Along the stunning coastline there are regular places to stop, with a number of lookouts scattered along the coast. In the section between Torque and Lorne, these include Bells Beach, Anglesea and Cinema Point. At Aireys Inlet you can drive or walk up to Split Point Lighthouse. In Lorne, Teddy’s Lookout is considered one of the best along the Great Ocean Road. From Lorne to Warrnambool you can’t miss Cape Patton Lookout, Mt Defiance, Marriners and the Cape Otway Lightstation.
Perhaps the most iconic destination along the Great Ocean Road is the 12 Apostles, 7 km east of Port Campbell. They are stunning rock stacks of limestone, 45 meters high above the ocean, created by erosion of the coastline 10 million years ago. The limestone changes colour with the sunlight, so viewing them on sunrise or sunset is spectacular. Since their discovery five have fallen, leaving behind only 8, which over time will also collapse. You can view the Apostles from viewing points off the road, or you can go down to beach level where you will really get a sense of their size and scale.
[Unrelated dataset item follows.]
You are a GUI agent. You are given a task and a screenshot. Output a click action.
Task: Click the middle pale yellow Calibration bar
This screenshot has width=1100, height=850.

Since 2005, a 45 km section of the road between Apollo Bay and Lorne is used annually for the Great Ocean Road Marathon. Held in May each year, it is dubbed Australia’s most stunning marathon. The race has a 45 km marathon, a 23 km half marathon, 14km run, 6km run, 1.5km run and a 14km wheelchair race. It has participation from around 6000 entrants each year from over 12 different countries. Participants can raise money for their own chosen charity.